Sexual and gender-based violence is a hallmark of the Myanmar military’s warfare, used in the past as a tool to suppress and terrorize ethnic nationality communities resisting their militarization and Burmanization project, repeated through cycles of conflict over decades.
One of the most remarkable aspects of Myanmar’s Spring Revolution is the sheer strength and resilience of women’s activism in Burma/Myanmar, particularly women within ethnic communities, who for decades have fought for equality, human rights and to overcome the misogynist military. Their decades-long experiences and activism are coming to the fore during the 16 Days for Activism Against Gender-based Violence which kicked off last week on 25 November, the same day as International Day for the Elimination of Violence Against Women. This 16 Days of Activism also includes International Women Human Rights Defender Day on 29 November, and will end on 10 December with Human Rights Day. During this time, it is essential for the international community to stand up in solidarity with the women of Myanmar and support their efforts to dismantle the misogynist military, which is a root cause of the deeply entrenched discrimination and violence against women in all levels of Myanmar society. Its militarization of the country is the biggest impediment towards ending all forms of discriminations and violence against women and girls.

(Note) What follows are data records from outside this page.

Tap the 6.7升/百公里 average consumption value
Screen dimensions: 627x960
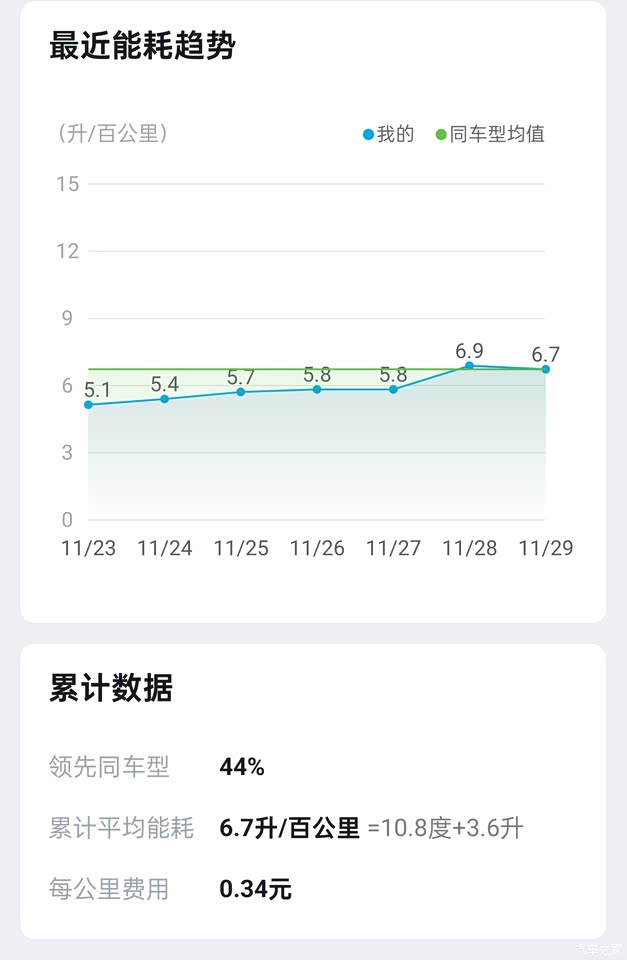coord(289,828)
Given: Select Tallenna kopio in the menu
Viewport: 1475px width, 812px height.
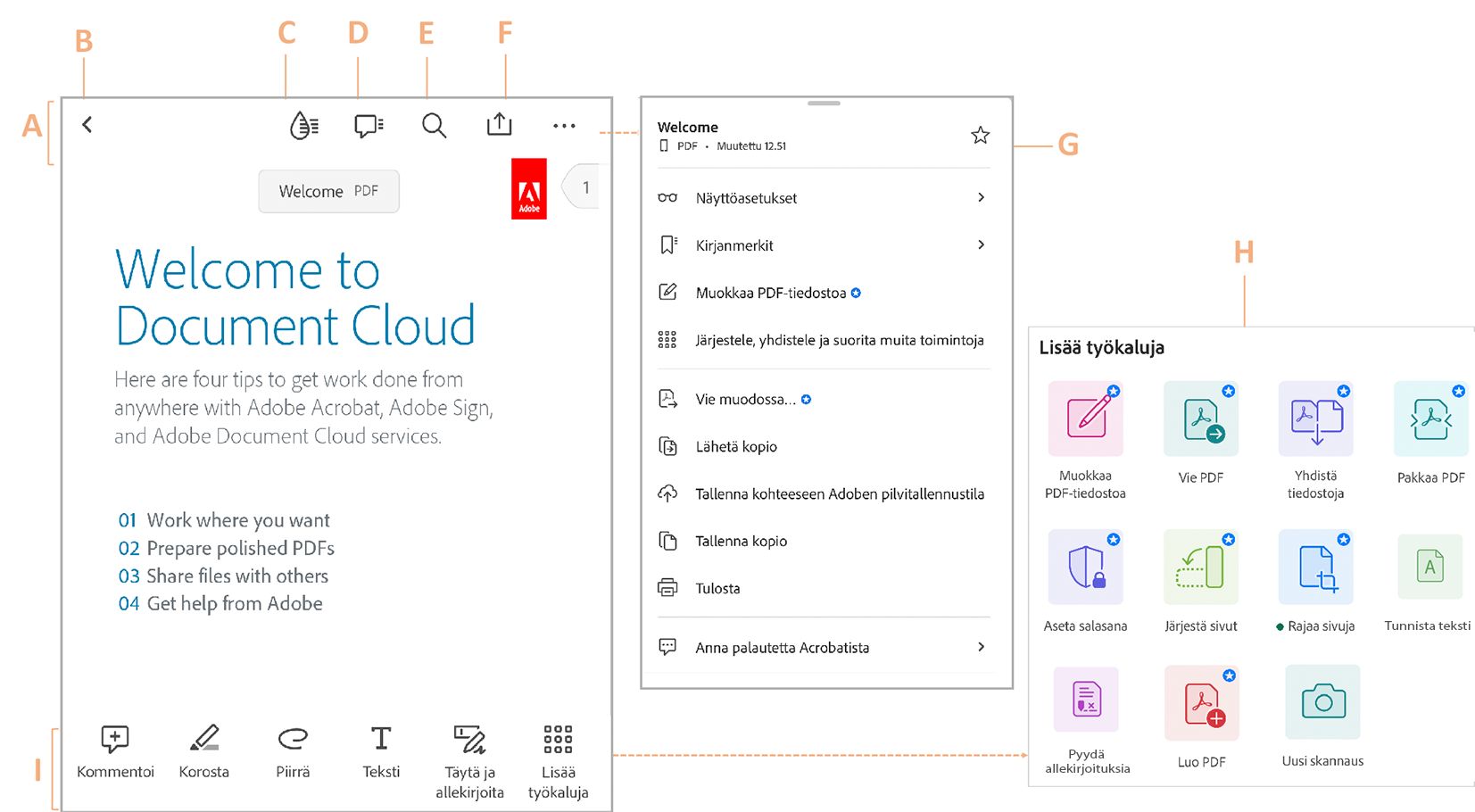Looking at the screenshot, I should (x=742, y=541).
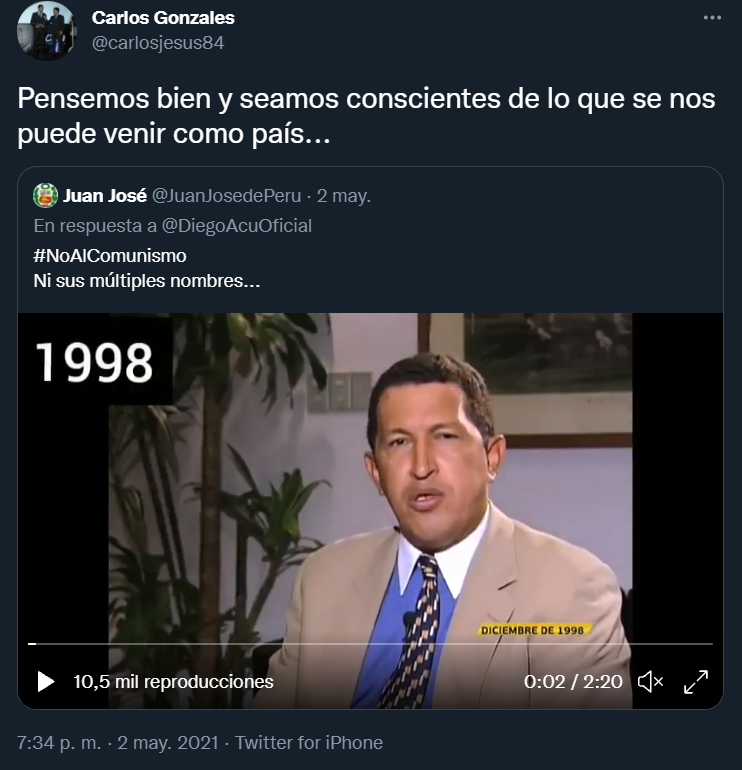The width and height of the screenshot is (742, 770).
Task: Open the tweet timestamp 7:34 p. m.
Action: [59, 742]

Last week, the military junta accelerated its scorched earth campaign of Sagaing Region, where it carried out a series of brutal airstrikes and artillery attacks amid ground attacks on Khin-U, Taze and Ye-U Townships, targeting civilians. Pin Sein Khin Village in Ye-U Township was mercilessly burned to the ground by junta arsonists, and a 40 year old woman, Mone Hla, was killed by artillery fire. Mone Hla represents one of hundreds of women killed by the junta since the illegal attempted coup d’état on 1 February 2021.

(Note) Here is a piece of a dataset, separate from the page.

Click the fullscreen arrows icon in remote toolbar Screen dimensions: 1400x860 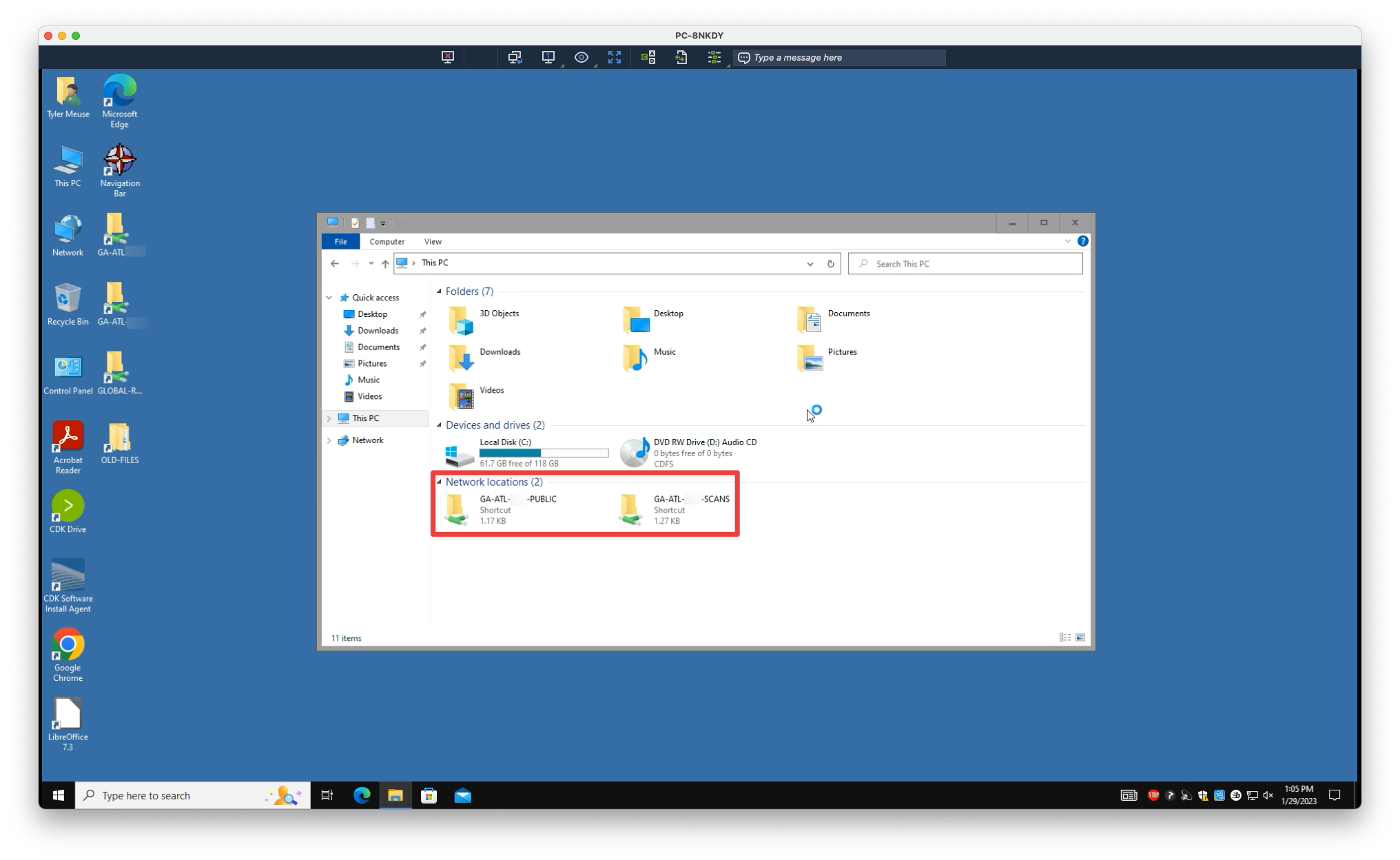(614, 57)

It has been incredibly hopeful to witness Myanmar’s people reclaim the 16 Days of Activism for themselves, telling stories of women during the Spring Revolution and promoting meaningful change – including groups like Karen Women’s Organization (KWO), Women’s League of Burma (WLB), Sister2Sister, Free Expression Myanmar, Women’s Peace Network, Burmese Women’s Union and many others. In a video address to mark the beginning of the 16 Days of Activism, the Acting President of the National Unity Government (NUG), Duwa Lashi La said the NUG is working hard to mitigate the toll the military junta’s campaign of terror has caused women and girls in Myanmar – promoting psychosocial and financial support for survivors. The NUG has pledged to adopt a gendered and human rights-based approach to governance and have called on the international community, including the United Nations to commit to taking real and effective action to stop this terrorist military from perpetrating atrocities.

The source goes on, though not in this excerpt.